SUPPLIED PASSAGE
+-------+

Because HPV infection is associated with genital and oral cancers, anti-HPV vaccines are currently in development as a means of reducing oncogenesis (see Reuters Health reports, January 16 and August 12, 2003). Epidemiology of the virus "should be resolved to determine at what age or time in one's sexual experience it is best to vaccinate against HPV," Dr. Elaine M. Smith and colleagues note in their report in the January issue of Sexually Transmitted Diseases.
The authors collected cervical swabs from 574 women late in gestation and immediately before delivery. The mothers and 68 fathers also provided oral specimens. Infants' mouths and genitals were swabbed at a mean of 65 hours after birth.
HPV infection was documented in the cervix of 29% of the woman and in the oral cavity in 2.4%. Oral infections were detected in 6% of fathers, but none of these men had an infant who was HPV-positive. The detection rate in newborns was 1.6%. The HPV detection rate was similar in the 500 babies born vaginally and the 74 delivered by cesarean section.

+-------+

RECORDS SUPPLIED
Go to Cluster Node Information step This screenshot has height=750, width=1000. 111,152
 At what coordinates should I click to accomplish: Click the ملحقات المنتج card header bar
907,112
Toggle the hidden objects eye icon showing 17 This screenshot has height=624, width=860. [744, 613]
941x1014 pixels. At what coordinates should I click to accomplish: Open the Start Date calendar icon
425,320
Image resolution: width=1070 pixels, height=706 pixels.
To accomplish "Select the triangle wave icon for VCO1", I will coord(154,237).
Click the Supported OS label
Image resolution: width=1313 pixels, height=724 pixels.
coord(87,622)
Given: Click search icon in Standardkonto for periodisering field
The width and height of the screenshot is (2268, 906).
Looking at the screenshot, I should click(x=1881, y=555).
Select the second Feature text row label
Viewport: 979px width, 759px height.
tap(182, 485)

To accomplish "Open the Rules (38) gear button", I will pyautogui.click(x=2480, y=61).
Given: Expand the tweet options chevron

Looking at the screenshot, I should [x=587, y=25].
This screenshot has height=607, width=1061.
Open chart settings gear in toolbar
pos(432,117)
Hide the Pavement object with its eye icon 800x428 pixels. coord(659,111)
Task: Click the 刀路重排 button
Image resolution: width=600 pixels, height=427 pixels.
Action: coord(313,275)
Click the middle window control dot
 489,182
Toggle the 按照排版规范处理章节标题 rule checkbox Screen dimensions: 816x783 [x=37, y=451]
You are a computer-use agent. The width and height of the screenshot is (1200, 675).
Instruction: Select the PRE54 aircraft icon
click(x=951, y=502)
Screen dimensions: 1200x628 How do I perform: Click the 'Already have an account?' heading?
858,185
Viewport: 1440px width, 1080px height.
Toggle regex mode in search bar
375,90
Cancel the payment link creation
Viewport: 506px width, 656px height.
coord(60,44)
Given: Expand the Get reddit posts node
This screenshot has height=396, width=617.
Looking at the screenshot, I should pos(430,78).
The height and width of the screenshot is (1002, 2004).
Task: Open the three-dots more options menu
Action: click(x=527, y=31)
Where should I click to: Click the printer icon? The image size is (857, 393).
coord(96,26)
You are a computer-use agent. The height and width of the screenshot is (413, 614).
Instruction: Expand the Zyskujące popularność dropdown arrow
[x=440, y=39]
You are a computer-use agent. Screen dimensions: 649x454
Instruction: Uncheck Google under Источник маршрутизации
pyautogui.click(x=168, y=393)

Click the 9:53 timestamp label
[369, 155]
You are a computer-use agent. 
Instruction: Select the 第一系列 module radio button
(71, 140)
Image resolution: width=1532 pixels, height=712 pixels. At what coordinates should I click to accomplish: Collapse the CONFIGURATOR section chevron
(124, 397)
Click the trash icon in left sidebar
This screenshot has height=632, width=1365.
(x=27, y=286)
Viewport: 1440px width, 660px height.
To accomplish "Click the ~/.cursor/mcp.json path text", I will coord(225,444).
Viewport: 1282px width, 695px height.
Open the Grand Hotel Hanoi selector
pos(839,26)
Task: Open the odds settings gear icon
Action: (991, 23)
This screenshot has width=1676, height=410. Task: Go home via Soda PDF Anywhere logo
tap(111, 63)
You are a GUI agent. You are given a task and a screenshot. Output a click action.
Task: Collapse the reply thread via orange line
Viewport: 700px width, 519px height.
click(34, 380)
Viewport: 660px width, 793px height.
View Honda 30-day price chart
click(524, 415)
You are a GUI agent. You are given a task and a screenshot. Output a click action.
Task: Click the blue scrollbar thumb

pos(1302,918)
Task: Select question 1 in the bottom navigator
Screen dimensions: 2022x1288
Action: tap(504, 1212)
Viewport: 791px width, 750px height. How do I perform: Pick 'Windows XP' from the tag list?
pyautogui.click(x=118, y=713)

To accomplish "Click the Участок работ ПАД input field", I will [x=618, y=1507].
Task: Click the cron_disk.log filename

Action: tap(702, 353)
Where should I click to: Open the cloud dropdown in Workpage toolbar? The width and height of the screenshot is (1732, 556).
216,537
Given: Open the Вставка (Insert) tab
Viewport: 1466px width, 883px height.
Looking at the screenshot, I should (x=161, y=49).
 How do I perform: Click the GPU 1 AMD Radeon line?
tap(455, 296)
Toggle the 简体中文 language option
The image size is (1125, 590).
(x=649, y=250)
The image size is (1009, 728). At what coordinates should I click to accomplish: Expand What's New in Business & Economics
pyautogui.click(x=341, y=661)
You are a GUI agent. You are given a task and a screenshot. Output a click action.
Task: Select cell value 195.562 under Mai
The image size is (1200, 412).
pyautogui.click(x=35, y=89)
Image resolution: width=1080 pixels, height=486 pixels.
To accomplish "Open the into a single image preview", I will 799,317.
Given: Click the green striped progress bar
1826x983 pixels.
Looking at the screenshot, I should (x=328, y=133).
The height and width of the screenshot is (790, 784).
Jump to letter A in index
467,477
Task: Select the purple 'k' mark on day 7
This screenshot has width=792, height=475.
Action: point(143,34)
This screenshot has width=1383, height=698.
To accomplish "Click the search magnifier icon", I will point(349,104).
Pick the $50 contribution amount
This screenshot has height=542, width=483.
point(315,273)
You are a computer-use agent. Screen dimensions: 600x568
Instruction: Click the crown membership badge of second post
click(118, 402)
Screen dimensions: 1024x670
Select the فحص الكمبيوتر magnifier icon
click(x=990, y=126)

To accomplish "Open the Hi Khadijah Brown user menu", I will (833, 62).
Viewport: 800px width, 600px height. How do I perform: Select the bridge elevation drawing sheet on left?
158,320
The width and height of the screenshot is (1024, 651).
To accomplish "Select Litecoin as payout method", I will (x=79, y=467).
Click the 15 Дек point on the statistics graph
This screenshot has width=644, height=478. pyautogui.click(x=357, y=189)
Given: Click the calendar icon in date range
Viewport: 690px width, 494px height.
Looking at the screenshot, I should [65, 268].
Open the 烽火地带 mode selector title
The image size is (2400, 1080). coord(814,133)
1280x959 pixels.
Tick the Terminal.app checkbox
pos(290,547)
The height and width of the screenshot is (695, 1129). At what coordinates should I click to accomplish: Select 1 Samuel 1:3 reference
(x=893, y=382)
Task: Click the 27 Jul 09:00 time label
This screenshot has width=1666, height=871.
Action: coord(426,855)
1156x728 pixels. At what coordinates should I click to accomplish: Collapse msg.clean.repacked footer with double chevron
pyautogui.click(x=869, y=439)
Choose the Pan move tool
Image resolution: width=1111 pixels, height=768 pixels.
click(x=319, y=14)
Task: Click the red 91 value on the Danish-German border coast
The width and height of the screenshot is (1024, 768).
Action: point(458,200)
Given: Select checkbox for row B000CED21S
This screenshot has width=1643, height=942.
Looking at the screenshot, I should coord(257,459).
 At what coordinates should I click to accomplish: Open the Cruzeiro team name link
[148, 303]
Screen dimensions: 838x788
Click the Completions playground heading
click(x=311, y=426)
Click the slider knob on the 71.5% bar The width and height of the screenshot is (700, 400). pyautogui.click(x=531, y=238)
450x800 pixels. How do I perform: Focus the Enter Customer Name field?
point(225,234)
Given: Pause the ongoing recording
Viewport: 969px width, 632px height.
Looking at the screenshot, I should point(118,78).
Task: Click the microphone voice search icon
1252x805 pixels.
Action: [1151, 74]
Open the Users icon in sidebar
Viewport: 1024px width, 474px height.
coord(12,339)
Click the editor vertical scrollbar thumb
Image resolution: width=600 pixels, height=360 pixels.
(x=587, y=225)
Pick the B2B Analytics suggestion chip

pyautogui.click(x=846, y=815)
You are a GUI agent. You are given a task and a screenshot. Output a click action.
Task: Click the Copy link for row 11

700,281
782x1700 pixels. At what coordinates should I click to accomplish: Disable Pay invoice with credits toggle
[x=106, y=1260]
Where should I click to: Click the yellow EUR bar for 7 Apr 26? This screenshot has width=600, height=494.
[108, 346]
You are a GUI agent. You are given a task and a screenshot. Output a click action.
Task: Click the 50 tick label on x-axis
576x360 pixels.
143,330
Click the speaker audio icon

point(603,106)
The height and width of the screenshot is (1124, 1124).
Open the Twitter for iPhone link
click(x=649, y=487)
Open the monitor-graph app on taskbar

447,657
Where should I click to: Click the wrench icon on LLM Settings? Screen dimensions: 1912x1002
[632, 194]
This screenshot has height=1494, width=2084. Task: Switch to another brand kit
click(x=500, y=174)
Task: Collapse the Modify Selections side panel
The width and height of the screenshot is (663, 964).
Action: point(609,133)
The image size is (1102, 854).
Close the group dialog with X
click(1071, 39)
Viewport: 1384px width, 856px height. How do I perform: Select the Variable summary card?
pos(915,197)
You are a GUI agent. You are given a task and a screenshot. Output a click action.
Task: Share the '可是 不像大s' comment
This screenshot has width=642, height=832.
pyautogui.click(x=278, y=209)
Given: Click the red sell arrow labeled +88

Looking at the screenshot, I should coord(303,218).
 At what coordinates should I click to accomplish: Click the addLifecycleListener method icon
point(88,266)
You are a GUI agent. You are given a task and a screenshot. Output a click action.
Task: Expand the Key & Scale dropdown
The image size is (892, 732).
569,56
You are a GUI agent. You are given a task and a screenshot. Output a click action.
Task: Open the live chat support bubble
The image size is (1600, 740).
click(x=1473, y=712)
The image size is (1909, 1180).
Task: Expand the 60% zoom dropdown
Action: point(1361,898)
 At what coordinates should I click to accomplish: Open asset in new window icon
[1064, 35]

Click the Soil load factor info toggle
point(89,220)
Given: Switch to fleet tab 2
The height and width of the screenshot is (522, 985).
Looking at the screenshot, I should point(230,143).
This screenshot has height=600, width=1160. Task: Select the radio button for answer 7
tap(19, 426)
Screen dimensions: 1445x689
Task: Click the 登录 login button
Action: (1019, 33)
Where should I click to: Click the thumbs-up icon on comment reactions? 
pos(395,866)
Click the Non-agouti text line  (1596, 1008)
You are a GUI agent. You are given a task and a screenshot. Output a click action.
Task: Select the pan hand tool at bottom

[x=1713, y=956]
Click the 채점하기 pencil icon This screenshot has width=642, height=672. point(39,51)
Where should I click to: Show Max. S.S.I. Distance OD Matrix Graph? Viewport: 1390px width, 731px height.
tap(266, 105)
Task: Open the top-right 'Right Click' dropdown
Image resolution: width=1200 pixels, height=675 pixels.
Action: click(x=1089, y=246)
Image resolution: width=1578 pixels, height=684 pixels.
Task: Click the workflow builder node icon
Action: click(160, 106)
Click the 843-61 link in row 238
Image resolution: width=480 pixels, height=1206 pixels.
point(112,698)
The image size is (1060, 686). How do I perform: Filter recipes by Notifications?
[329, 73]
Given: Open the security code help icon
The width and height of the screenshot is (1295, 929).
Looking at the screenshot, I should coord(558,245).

+-------+

PROBLEMS AND TASKS
A) Sum up the HPV study passage in two sentences.
B) Switch "oral specimens" to "saliva samples" in the HPV study passage and write out the part that begins at the words "The authors collected" and stops after "hours after birth.".

SOLUTIONS IN ORDER
A) Dr. Elaine M. Smith and colleagues collected cervical swabs from 574 women shortly before delivery and oral specimens from the mothers and 68 fathers, then swabbed the infants' mouths and genitals a mean of 65 hours after birth. HPV was found in the cervix of 29% of the women, in the oral cavity of 2.4% of the women and 6% of the fathers, and in 1.6% of newborns, with similar rates for vaginal and cesarean births.

B)
The authors collected cervical swabs from 574 women late in gestation and immediately before delivery. The mothers and 68 fathers also provided saliva samples. Infants' mouths and genitals were swabbed at a mean of 65 hours after birth.